Portabello Mushroom stack

Portabello Mushroom stack is a delicious meal for breakfast, lunch or dinner. It’s filling and also contains protein ( you can make it vegetarian or vegan) and throw in more greens like alfalfa if you have them on hand.

Shopping list:
Large portabello Mushroom : Mushrooms are low in fat and carbohydrate but have almost twice as much protein as other vegetables. To retain as much protein as possible, baked is the best way to cook these delicious veggies!
Sweet potato: Sweet potato is hight in vitamin B6, which helps reduce the chemical homocysteine in our bodies. It is also a good source of vitamin C, D and Iron. It can also help reduce the symptoms of PMS
Fresh ham: Ham isn’t the healthiest choice, however it is a yummy addition to your meals and has a high amount of protein and reasonable vitamin content. Choose an organic ham and low sodium option.

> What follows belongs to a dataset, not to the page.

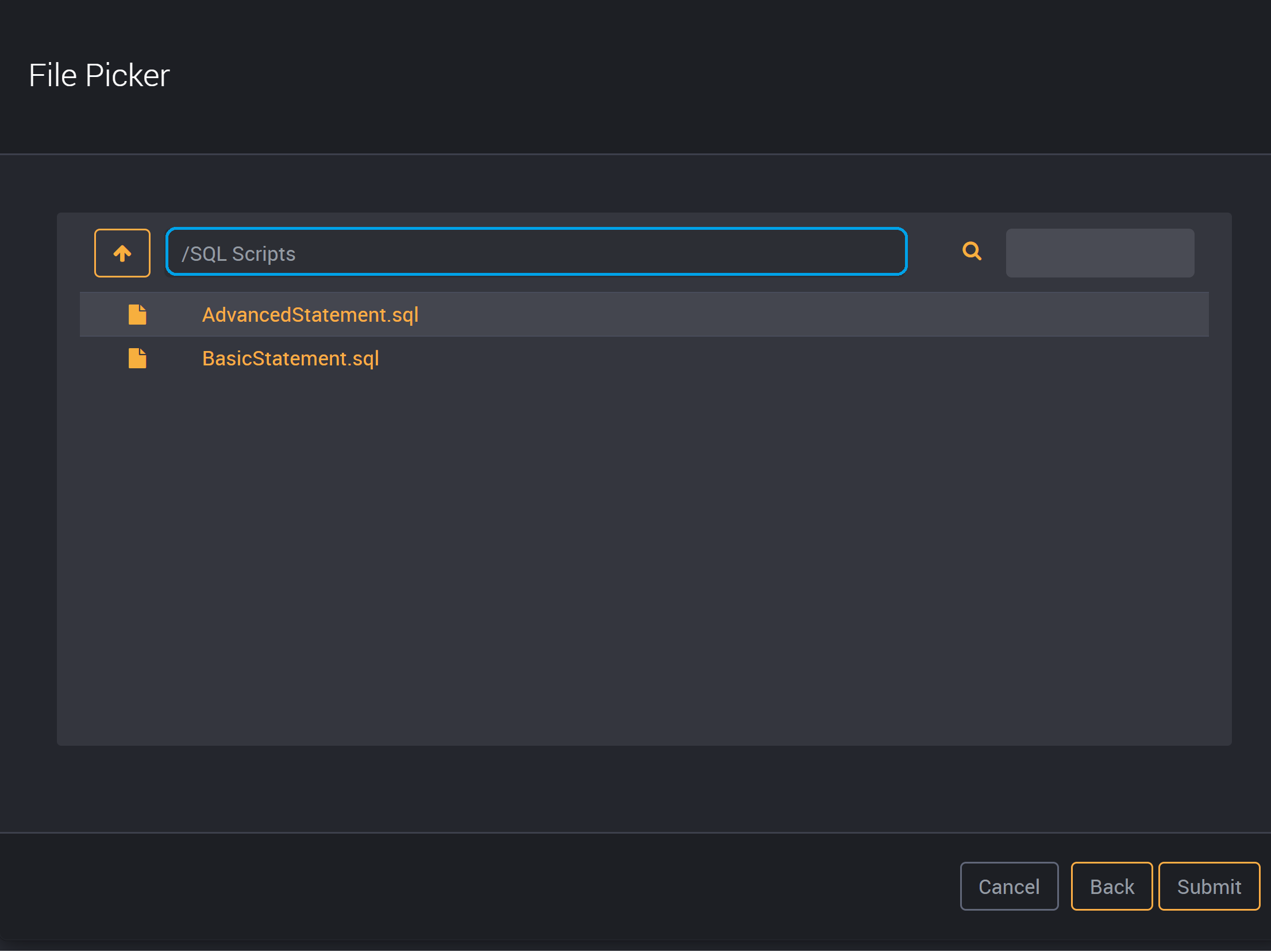
Task: Click the Back button
Action: pos(1111,886)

red capsicum: Capsicum is a stimulant herb and helps relieve gastrointestinal problems like indigestion, stomach ulcers, colic, dyspepsia, diarrhea and even help reduce excessive flatulence.

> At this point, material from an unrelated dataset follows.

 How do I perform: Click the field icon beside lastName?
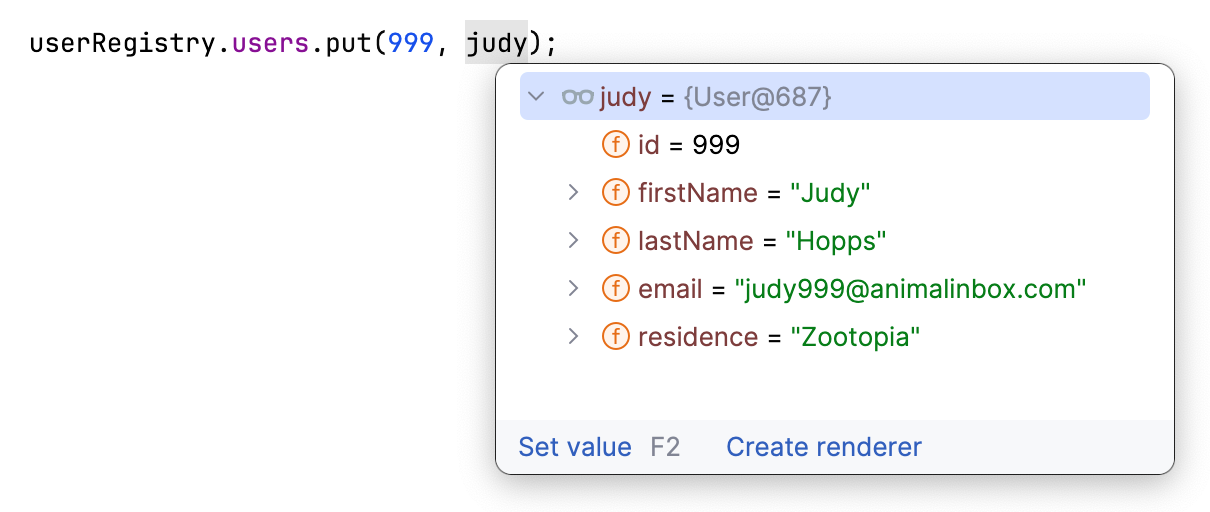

Zucchini: A staple Green, one cup of Zucchini has 30% of your daily requirement of vitamin C
Fresh baby spinach or rocket
Fresh rosemary
Spring onion or chives
Place mushroom and sweet potato slices on baking tray lined with baking paper, this will help maintain the natural juices and also minimise cleanup!  Douse in extra virgin olive oil (or coconut oil) and sprinkle with fresh rosemary and himalayan rock salt.
A large mushroom and sweet potato should take the same cooking time app 20 min in preheated oven at 180degrees celsius.
While it’s in the oven, on the stove, lightly cook the ham with black olives and strips of red capsicum (bell pepper) and zucchini, this should take about 10 minutes.
Finish: Place the mushroom on a bed of fresh baby spinach or rocket, layer the ham, sweet potato, zucchini and capsicum, finish with chopped chives (spring onion) and drizzle with basil pesto.